> THE PROBLEM: Copy from "- Born: March" up to and including "Publishing Company (WPPC)" in the text on Mary Kilbreth below, word for word.

- Born: March 16, 1869 Englewood, New Jersey, U.S.
- Died: June 25, 1957 (aged 88) Long Island, New York, U.S.
- Occupations: Anti-suffrage leader, publisher
- Years active: 1913–1932
- Organization(s): National Association Opposed to Woman Suffrage (NAOWS), Woman Patriot Publishing Company (WPPC)
- Known for: Anti-suffragist activism
- Notable work: The Woman Patriot (newspaper)
- Parent: John William Kilbreth (father) Mary Culbertson Kilbreth (mother)
- Relatives: James Kilbreth (brother) John William Kilbreth Jr. (brother)

= Mary Kilbreth =

American anti-suffragist (1869–1957)

Mary Guthrie Kilbreth (March 16, 1869 – June 25, 1957) was an American anti-suffragist and an active member of the Daughters of the American Revolution. She became president of the New York State Association Opposed to Woman Suffrage (NAOWS) in 1919.

> EXTRACTED INFORMATION:

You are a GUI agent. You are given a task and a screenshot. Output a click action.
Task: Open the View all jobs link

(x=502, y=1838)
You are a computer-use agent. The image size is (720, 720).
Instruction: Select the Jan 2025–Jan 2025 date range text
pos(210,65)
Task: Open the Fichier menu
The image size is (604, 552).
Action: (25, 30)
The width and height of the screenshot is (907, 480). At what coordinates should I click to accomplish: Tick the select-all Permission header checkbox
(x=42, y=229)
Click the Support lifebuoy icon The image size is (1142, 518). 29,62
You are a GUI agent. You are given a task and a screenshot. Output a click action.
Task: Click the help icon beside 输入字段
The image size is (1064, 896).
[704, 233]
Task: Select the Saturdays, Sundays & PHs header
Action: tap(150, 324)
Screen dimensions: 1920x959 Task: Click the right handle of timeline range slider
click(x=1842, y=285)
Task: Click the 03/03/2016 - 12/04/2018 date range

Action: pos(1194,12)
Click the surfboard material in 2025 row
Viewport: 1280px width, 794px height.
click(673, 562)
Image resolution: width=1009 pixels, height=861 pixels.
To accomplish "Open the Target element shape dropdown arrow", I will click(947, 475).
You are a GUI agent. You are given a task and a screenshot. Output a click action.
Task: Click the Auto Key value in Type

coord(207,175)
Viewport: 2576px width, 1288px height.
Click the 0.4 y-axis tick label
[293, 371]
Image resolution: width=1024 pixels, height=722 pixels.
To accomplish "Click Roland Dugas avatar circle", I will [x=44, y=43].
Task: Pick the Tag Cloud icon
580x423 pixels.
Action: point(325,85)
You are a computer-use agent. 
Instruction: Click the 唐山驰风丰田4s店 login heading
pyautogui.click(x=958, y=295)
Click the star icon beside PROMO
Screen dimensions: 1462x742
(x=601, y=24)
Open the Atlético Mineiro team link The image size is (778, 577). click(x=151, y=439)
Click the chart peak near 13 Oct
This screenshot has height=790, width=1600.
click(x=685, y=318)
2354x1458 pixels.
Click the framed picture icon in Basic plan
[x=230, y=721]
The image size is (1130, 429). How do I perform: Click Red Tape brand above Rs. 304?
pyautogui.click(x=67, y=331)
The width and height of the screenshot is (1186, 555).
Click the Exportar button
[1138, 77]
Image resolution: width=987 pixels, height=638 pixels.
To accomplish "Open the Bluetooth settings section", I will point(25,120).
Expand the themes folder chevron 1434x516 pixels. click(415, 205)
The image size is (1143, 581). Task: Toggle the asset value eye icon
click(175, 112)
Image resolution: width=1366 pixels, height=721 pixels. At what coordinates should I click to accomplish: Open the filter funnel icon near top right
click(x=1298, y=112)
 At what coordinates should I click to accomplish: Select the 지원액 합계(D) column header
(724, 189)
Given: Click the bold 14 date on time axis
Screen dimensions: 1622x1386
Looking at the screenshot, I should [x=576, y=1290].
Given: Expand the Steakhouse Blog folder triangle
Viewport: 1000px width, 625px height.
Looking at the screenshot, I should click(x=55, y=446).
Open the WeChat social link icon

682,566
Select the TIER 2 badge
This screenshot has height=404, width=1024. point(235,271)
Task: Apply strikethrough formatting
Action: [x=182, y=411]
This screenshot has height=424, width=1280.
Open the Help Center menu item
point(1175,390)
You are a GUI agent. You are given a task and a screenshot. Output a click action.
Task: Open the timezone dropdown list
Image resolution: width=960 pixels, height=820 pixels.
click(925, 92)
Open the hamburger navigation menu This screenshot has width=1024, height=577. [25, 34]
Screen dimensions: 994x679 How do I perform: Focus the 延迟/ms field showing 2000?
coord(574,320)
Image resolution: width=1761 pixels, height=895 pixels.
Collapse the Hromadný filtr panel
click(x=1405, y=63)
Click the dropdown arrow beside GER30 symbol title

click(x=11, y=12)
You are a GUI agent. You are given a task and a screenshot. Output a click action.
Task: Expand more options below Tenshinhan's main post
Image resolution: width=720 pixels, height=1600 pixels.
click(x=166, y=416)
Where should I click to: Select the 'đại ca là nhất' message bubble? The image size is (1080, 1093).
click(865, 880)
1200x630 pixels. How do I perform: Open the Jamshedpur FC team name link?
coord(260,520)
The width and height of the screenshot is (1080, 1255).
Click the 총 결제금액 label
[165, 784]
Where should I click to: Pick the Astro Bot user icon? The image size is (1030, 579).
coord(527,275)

> ANSWER IN FULL:
- Born: March 16, 1869 Englewood, New Jersey, U.S.
- Died: June 25, 1957 (aged 88) Long Island, New York, U.S.
- Occupations: Anti-suffrage leader, publisher
- Years active: 1913–1932
- Organization(s): National Association Opposed to Woman Suffrage (NAOWS), Woman Patriot Publishing Company (WPPC)